Nomination comments: “Professor Freyd is a committed and inspiring leader in working for inclusiveness and respect, making decision-making truly participatory, and helping preserve shared governance at the University.”
“Professor Freyd’s leadership and commitment to ‘fostering a campus climate of inclusiveness and respect’ is not limited to work on campus. She has helped make the University and its faculty a recognized leader nationally.”
Diane Dietz, UO Senate Award for Shared Governance, Transparency and Trust, awarded annually to the administrator or another member of the UO Community who has best exemplified the values of trust, transparency and shared governance during the year.
Nomination comments: “Diane worked for many years at the RG before retiring this spring. She covered the higher education beat, and specifically the University of Oregon during some interesting and pivotal years of the university’s history.”

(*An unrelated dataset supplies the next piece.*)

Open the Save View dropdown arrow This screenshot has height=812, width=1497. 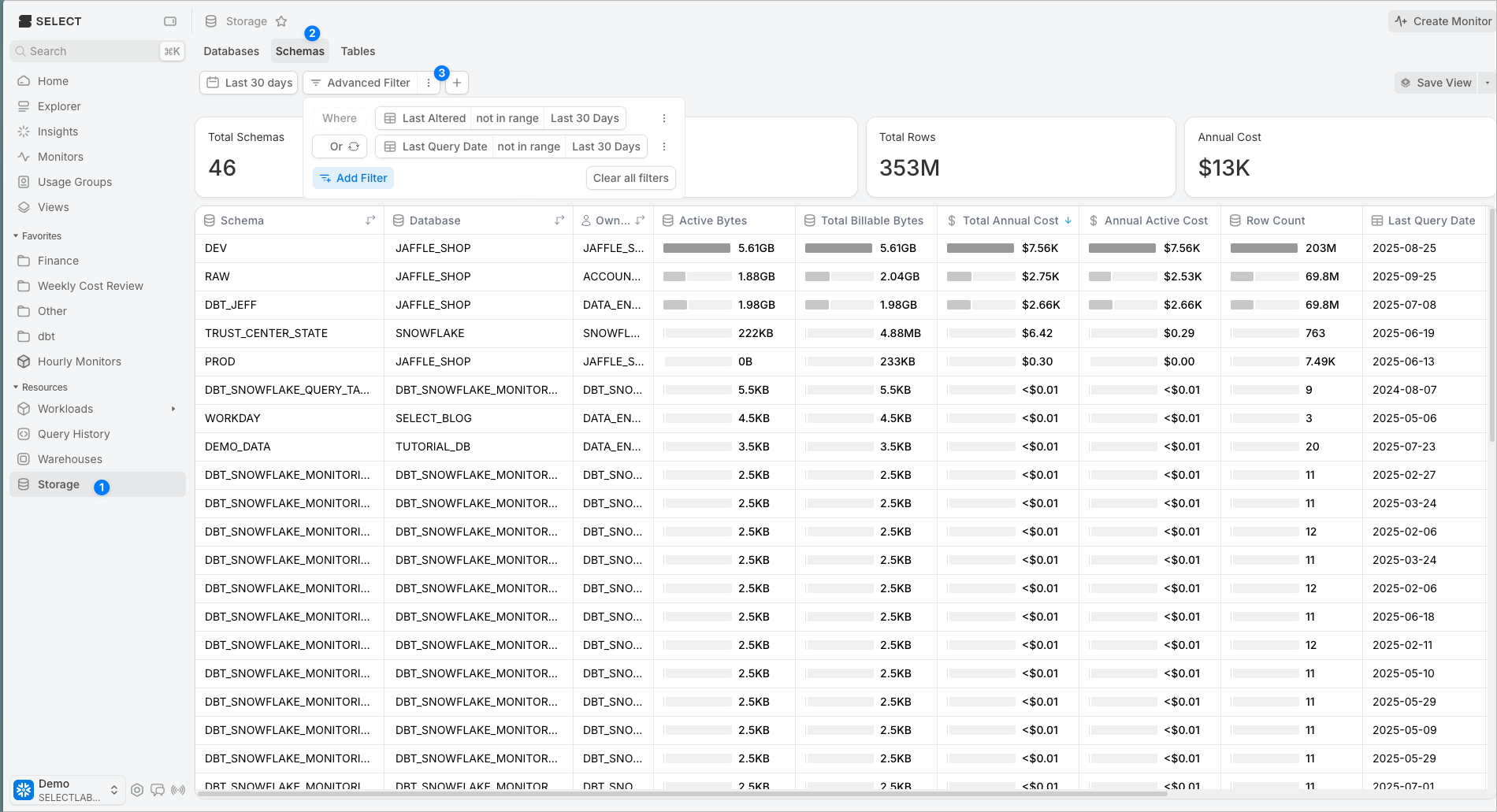pyautogui.click(x=1487, y=83)
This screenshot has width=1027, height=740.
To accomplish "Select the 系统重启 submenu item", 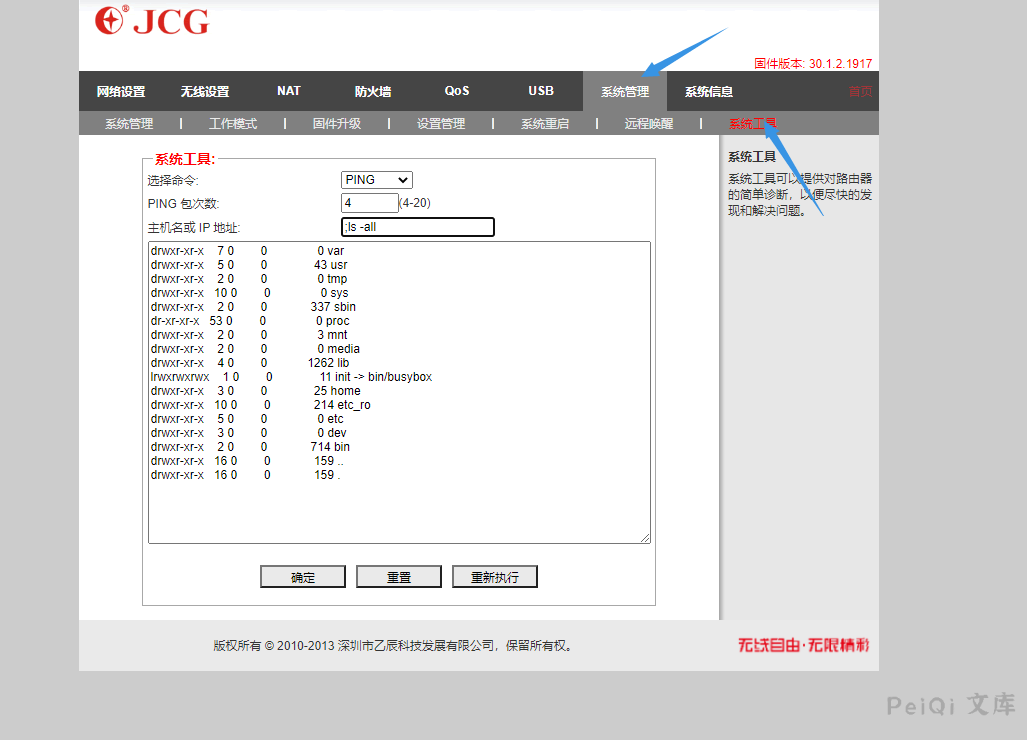I will pos(545,124).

“Just like most other institutions and government agencies, universities do much better when they have an outsider asking tough questions. She expected the university to act in accordance with its high ideals and do so without wasting the public’s money. She asked tough questions, and she wasn’t shy about following up with more questions, and of course with public records requests.”
Lisa Raleigh, Leadership and Service Award for Officers of Administration, given for exemplary service over a period of years inspired leadership and commitment to the principles of shared governance and participatory decision-making and fostering a campus climate of inclusiveness, respect and professional excellence.
Nomination comments: “Lisa chaired the Senate workgroup that performed a review and revision of the charge and membership profile of the OA Council. In this role, Lisa brought together a small group of OAs nominated to this Senate workgroup. She led the group in discussions that addressed, clarified, and resolved the issue of the status of the OA Council as an independent, elected, and representative council.”
“There was a quality and consistency to her presence, a calm and rational approach to issues, and deeply held convictions for equity and fairness. I cannot underestimate the extent of Lisa’s contributions. In four years of elected service, Lisa’s impact has been profound, effective, and influential. To say that we are a better place because of her is an understatement.”
Kurt Willcox, Classified Staff Leadership Award, given an individual who is a leader in one or more of these areas: personal and professional development, a respectful work environment or diversity.
Nomination comments: “A 45-year Duck who has served the UO as an instructor, staff member and member of the Board of Trustees, Kurt has shown leadership throughout his career here, and has consistently taken action to bring others from the margins into the center of what’s going on.”
“Not only has Kurt done fine work in every job he has held at the UO over many years, his work here goes beyond his paid employment. He has quietly made a deep and lasting contribution to building up the UO community, and has been an important catalyst for civic involvement within our community.”